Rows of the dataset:
· · · · ·

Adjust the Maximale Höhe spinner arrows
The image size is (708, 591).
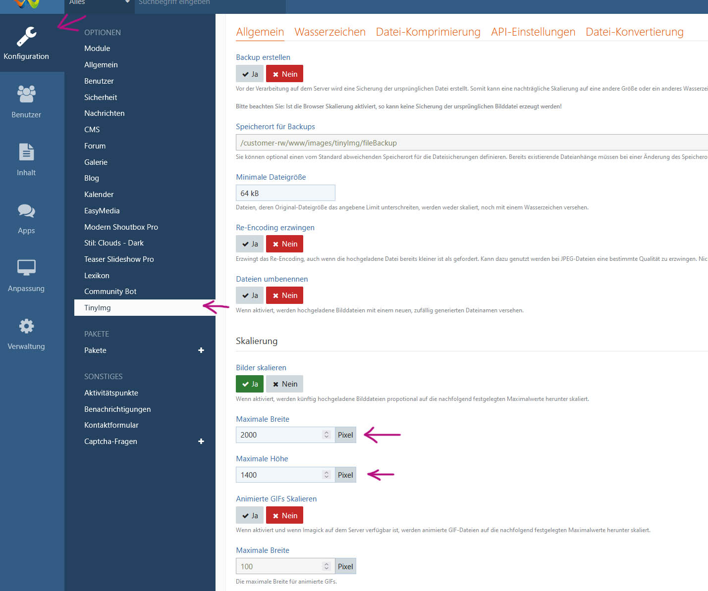(327, 475)
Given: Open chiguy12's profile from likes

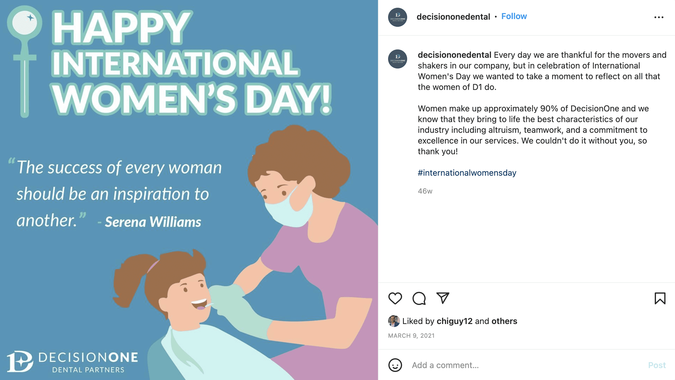Looking at the screenshot, I should (454, 321).
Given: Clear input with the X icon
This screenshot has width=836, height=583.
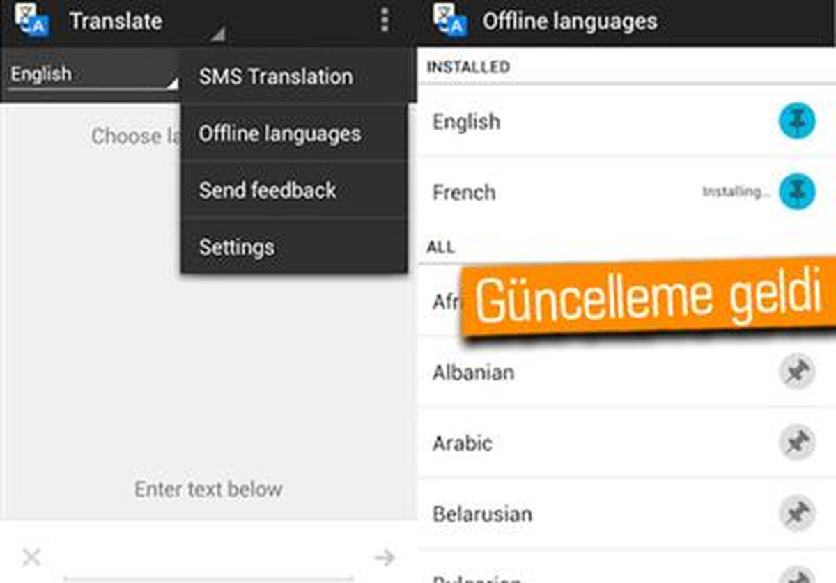Looking at the screenshot, I should (31, 557).
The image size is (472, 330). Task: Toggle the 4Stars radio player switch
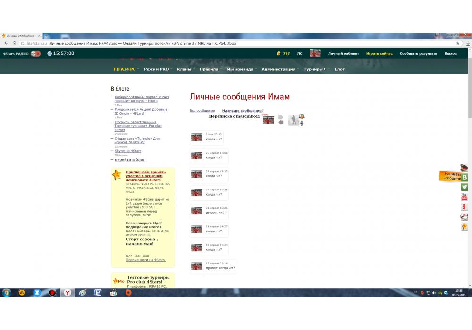pyautogui.click(x=35, y=54)
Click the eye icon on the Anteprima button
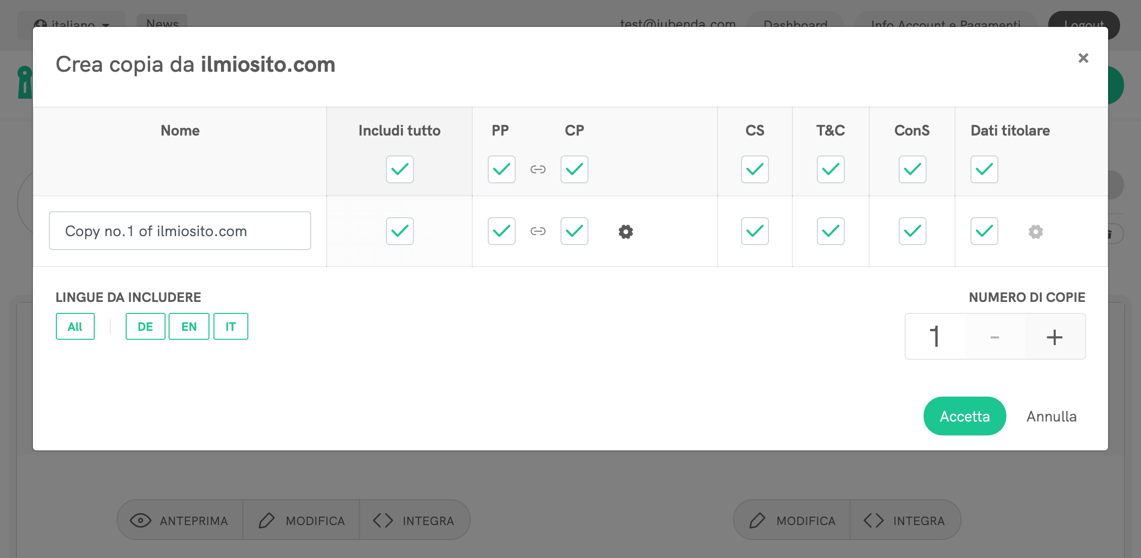Viewport: 1141px width, 558px height. coord(141,520)
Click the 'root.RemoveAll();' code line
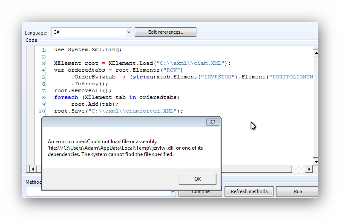The height and width of the screenshot is (220, 340). tap(83, 90)
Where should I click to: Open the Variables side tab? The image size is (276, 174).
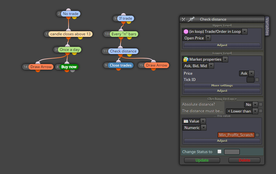pyautogui.click(x=267, y=26)
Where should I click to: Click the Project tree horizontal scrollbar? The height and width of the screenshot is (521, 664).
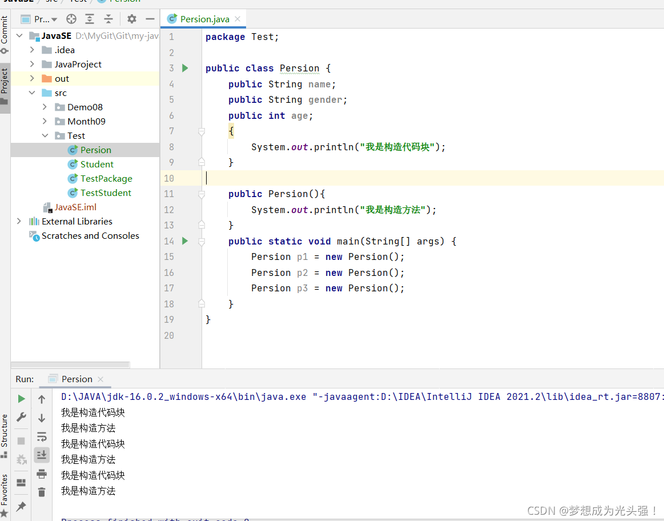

· · · · ·

* Exercise task:
Find each line in the records that contains the string "icon" and copy those lines. Count a match only when its letter case is the same.

* Worked answer:
Given: Clear input with the X icon
Click the eye icon on the Anteprima button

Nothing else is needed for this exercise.